Ben Mutzabaugh , USA TODAY
A new European budget airline made waves last week when it began selling bargain-basement fares between the USA and Europe. But this new discounter isn’t some fly-by-night upstart. Instead, it’s the work of British Airways’ parent company International Airlines Group (IAG).
Level officially launched last week, its $149 one-way fares from California to Barcelona selling at a pace so brisk the carrier’s website strained under the demand. Level sold more than 64,000 tickets during its first 48 hours of sales, according to IAG.
That a major airline company like IAG has launched its own stand-alone budget carrier underscores a new wave of competition on trans-Atlantic routes. Fast-growing discount carriers Norwegian Air and WOW Air of Iceland have added dozens of new U.S. routes in recent years. Fares from the U.S. to Europe have dropped as low as $65 one-way as those airlines have added new routes and destinations.
So, for IAG – whose holdings also include British Airways, Iberia, Aer Lingus and Spanish low-cost carrier Vueling – Level is in part a way to fight back against its growing discount rivals. But IAG CEO Willie Walsh says it’s also an attempt to exploit a market that the company believes can be profitable.
Level’s first flights will come this June when it begins flying four routes with Airbus A330 aircraft. All of the carrier’s initial routes will operate from Barcelona. Two will go to California: Los Angeles launches June 1 while Oakland begins June 2. The others will go to Punta Cana (June 10) in the Dominican Republic and to the Argentine capital of Buenos Aires (June 17). Level will fly twice a week from L.A. and three times a week from Oakland.
Walsh says Level could be flying as many as 30 widebody A330s within five to seven years, expanding to additional cities across Europe and the Americas.
Of course, a number of industry observers have directly connected IAG’s effort to launch Level to one rival in particular: Norwegian.
Norwegian now flies dozens of routes between the U.S. and Europe. It’s set up one of its biggest bases at London Gatwick, an airport that perhaps not coincidentally is British Airways’ second-busiest base. And Norwegian flies several of its newer U.S. routes from Barcelona, which is in the backyard of IAG units Iberia and Vueling and also where Level will launch its first flights.
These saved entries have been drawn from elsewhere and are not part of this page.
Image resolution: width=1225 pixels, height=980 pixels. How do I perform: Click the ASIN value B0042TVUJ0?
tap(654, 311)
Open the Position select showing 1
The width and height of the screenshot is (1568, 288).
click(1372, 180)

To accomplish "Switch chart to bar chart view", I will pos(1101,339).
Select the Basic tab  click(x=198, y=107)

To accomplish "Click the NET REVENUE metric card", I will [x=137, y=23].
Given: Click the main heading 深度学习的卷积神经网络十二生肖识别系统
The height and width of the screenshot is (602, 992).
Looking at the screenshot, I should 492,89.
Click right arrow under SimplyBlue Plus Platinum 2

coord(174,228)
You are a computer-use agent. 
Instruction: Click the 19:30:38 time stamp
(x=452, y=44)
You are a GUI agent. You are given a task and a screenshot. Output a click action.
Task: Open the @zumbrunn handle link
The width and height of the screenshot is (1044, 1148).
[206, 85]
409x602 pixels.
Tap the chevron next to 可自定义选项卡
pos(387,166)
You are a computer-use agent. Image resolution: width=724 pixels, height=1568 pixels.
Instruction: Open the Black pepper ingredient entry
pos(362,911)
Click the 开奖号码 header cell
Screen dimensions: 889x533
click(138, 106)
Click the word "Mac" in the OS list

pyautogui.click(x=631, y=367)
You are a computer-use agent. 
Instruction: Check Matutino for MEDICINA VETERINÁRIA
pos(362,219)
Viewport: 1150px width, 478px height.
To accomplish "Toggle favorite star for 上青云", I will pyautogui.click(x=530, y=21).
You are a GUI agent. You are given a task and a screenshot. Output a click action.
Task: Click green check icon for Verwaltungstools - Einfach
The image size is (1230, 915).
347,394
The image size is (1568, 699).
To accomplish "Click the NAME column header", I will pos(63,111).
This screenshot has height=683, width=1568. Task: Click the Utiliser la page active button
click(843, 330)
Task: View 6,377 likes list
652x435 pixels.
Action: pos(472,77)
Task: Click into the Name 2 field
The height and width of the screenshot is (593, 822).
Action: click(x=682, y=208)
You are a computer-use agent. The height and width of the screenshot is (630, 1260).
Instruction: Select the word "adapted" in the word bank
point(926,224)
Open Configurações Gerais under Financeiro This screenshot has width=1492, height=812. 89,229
Stoking the trans-Atlantic competition even further, Norwegian made headlines earlier this year by announcing a set of U.S. routes from the Northeast, putting flights on sale for just $65 from cities like Providence; Hartford, Conn.; and Newburgh, N.Y. The routes go to Irish and Scottish destinations that each sit close to the main networks of both British Airways and Aer Lingus.
“I can understand why people take that view,” Walsh says, adding: “It’s much more broad than that.”
Walsh says IAG thinks there’s money to be made by moving into the market for budget trans-Atlantic flights.
“We go where the demand exists,” he says. “We’re very much focused on return on invested capital. We wouldn’t do this if we didn’t believe that the business is capable of generating the returns that we’ve targeted.”
Still, Walsh acknowledges the role Norwegian has played in helping to prove the segment is a viable one.
“We give credit to Norwegian for trailblazing some of the issues,” Walsh says about Norwegian’s aggressive attempt to bring a low-cost pricing structure to trans-Atlantic routes. “They’ve clearly demonstrated that the trans-Atlantic product can be unbundled.”
And while he does admit Level will give IAG a new tool to go up against Norwegian, Walsh insists IAG has lofty ambitions for Level.
“I’ve been very supportive of Norwegian in their applications for route licenses and approvals. I’ve made it clear that we will respond to what Norwegian is doing with a competitive response,” Walsh says. “You could argue this is part of that competitive response, but it’s bigger than that. We believe this is a segment of the market that actually represents a great opportunity for us.”